Adolescence is a great thing, but we’ve made it too long. It’s supposed to be a protected space in which kids who’ve become biologically adult are not obligated to immediately become emotionally, morally and financially adult. Done right, adolescence is a greenhouse phase, but adolescence should not be an escape from adulthood; it should be when we learn how to become adults.
We’re parenting too much, too long. Our efforts to protect our kids from hurt feelings, tedious chores, money worries and the like are well intentioned. But many of us, perhaps especially middle-class parents, are unwittingly enabling many of our kids to not grow up.
What can we do about it — especially during these long summer months when our kids expect to be entertained? What’s the modern equivalent of detasseling corn?
My wife, Melissa, and I, together with our neighbors, try to create experiences for our kids that build character. We want our kids to exercise their muscles and their minds.
Last year, we sent our eldest child, Corrie, then 14, to spend a month working on a cattle ranch. When we dropped her off, she was nervous but eager. Between checking cows for pregnancies — a job that involves a shoulder-length glove — and bottle-feeding orphaned heifers, she loved it and hated it. But she knew that her mild suffering was also a formative experience for a lifetime.
Not everyone lives in a big cattle state, and younger kids require more parental supervision. I also don’t romanticize agrarian life — there’s too much manure around for it to be truly idyllic — but meaningful work for kids is less about any particular task than the habits the hours teach. The effort involved and the struggles, once overcome, become the scar tissue of future character.
Look around your neighborhood and see what ways your kids could serve their community. Even in this digital age, lawns need to be mowed and lemonade stands can break even.
Older folks will benefit from the help, and your kids will gain from the perspective of people who’ve been on the planet longer than they have. Younger kids can work alongside Mom and Dad, too (just know that everything will take twice as long). The point isn’t how perfect your neighbor’s lawn looks; the point is that your kids can learn to work toward making a contribution to their community.

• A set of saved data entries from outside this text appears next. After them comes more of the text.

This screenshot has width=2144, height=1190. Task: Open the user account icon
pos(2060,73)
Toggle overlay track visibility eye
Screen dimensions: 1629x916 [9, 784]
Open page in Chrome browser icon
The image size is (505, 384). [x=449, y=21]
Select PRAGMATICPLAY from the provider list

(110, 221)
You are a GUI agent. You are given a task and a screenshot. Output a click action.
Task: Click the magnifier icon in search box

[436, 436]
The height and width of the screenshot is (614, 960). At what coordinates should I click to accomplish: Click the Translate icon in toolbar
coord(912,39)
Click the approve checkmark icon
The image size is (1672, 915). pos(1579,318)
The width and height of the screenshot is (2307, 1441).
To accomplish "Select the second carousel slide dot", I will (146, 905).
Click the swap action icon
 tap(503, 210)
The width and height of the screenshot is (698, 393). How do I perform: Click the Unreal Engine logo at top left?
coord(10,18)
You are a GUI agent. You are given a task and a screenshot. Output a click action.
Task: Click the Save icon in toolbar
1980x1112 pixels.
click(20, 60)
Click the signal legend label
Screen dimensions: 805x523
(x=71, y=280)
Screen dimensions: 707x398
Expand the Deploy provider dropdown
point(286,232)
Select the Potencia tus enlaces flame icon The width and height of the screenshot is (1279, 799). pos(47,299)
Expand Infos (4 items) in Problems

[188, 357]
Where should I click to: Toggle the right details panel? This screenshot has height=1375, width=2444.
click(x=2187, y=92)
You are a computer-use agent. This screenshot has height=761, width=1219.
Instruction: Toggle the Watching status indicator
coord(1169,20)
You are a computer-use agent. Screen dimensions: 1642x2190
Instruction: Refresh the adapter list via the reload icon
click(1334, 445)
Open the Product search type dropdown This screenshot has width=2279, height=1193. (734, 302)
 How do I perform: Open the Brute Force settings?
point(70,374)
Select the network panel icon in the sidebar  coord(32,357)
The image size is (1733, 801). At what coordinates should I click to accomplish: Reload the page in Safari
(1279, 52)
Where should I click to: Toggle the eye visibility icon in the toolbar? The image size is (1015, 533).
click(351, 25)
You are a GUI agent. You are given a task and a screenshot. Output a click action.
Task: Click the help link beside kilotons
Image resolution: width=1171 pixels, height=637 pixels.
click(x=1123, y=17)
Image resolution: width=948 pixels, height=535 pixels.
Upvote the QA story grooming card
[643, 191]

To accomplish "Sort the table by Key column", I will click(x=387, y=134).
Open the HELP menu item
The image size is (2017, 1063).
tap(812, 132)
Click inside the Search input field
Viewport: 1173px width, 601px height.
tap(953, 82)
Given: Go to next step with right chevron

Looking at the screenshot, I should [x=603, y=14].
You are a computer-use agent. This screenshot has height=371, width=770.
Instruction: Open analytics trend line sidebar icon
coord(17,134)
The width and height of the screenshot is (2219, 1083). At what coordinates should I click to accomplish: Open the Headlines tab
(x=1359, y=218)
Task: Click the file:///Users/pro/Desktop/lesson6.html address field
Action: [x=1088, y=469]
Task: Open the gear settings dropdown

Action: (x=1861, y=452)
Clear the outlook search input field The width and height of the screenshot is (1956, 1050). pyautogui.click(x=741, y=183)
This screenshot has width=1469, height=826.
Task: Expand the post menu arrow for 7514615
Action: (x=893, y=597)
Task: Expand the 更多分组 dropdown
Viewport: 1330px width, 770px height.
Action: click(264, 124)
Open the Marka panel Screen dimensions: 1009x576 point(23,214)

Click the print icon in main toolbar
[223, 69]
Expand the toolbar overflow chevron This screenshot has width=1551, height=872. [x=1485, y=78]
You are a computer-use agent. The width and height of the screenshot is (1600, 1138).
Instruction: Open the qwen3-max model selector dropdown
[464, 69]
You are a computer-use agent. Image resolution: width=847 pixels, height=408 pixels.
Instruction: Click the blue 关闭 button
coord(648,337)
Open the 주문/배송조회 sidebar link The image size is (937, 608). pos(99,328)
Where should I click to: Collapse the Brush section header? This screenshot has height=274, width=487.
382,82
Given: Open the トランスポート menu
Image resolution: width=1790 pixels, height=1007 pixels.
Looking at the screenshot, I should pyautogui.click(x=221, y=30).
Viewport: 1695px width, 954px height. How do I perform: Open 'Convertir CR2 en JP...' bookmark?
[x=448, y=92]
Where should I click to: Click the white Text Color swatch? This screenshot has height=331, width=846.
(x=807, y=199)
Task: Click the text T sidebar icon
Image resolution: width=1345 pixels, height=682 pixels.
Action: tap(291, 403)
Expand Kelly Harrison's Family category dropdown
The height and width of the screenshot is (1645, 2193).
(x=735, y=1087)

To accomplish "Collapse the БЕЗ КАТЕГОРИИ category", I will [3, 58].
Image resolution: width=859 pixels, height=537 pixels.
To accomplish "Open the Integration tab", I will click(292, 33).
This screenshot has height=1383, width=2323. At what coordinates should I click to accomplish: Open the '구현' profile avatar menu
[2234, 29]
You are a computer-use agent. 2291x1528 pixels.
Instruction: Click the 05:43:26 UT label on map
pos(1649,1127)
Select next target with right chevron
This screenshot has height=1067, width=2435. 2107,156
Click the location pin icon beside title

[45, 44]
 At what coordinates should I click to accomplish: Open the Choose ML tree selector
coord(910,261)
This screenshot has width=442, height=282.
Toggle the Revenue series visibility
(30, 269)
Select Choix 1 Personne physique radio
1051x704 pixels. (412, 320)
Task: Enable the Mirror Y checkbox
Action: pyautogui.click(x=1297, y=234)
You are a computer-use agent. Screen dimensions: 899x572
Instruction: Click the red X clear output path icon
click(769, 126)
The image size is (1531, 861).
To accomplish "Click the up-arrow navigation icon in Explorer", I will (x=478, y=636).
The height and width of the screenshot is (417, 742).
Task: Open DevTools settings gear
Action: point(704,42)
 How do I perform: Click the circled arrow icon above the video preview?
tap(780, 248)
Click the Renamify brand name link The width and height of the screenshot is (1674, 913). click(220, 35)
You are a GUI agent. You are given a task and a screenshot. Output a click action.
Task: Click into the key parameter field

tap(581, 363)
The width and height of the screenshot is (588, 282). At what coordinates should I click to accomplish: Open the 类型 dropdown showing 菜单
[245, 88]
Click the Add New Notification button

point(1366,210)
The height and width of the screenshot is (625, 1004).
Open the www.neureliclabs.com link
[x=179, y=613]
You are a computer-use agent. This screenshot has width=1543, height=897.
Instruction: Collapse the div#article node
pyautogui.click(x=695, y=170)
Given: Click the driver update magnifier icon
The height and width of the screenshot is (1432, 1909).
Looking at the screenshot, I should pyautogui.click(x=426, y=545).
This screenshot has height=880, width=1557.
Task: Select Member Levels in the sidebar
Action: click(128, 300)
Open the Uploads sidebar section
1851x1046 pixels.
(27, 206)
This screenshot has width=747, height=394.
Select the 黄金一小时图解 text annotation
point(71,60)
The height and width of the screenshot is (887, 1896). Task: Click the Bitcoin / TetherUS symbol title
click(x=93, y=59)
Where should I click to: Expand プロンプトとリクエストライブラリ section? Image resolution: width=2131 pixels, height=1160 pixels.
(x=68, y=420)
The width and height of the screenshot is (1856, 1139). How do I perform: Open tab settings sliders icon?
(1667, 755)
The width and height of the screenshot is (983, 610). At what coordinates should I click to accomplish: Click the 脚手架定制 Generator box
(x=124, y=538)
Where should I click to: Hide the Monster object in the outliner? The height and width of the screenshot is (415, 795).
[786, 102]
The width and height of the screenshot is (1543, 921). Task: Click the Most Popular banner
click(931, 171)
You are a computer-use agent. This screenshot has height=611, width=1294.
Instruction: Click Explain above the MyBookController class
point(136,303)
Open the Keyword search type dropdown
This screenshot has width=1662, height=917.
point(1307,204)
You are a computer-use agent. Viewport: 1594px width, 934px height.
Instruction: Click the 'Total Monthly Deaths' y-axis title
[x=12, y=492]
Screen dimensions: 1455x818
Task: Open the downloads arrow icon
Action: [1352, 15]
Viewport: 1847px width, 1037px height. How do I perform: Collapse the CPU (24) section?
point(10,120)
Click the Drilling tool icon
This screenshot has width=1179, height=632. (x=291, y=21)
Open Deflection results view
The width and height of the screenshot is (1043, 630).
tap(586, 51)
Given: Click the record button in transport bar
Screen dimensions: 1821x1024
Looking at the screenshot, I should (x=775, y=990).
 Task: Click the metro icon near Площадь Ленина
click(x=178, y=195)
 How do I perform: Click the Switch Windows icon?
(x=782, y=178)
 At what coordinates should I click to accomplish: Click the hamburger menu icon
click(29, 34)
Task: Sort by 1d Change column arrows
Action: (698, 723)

We should also encourage our kids to travel. I’m not talking about the grand European tour or the Chevy Chase road trip. Travel is simply an opportunity to help our kids to get out of their comfort zones, learn to see different social and economic arrangements. I remember my wife (then my college girlfriend) tugging me along to volunteer on a re-entry preparation program for Boston inmates.
Start close to home and visit a different neighborhood — you don’t have eyes to see your own community until you’ve visited another. Travel need not be about changing locations, but reaching across generations to break out of the artificial age segregation of our era. Getting out of one’s own bubble can be dramatic.
Few experiences help our kids discover the distinction between needs and wants like the great outdoors. It doesn’t have to be a hike through the Yukon, but just living out of a backpack for a long weekend where they take an active role in planning meals, buying food, picking a site and setting up the tent. The key thing is not to have been passive consumers on someone else’s trip. They’ll have been the planners, the decision makers and the risk calculators, while you’re still there to make sure nothing goes too far off the rails.
We also want our kids to travel into literature. So we work with our children to build reading lists of books that they will wrestle with and be shaped by for the rest of their lives. Becoming a reader grows our horizons, our appetite for the good, the true and the beautiful, and our empathy.
Not everything will work for every family. The challenge of adolescence is not going to be solved in a single summer. The health of our republic depends on shared principles like the First Amendment, but it is also built on the Teddy Roosevelt-like vigor of its citizens and local self-reliance. This should be a gift of these long summer days to our children.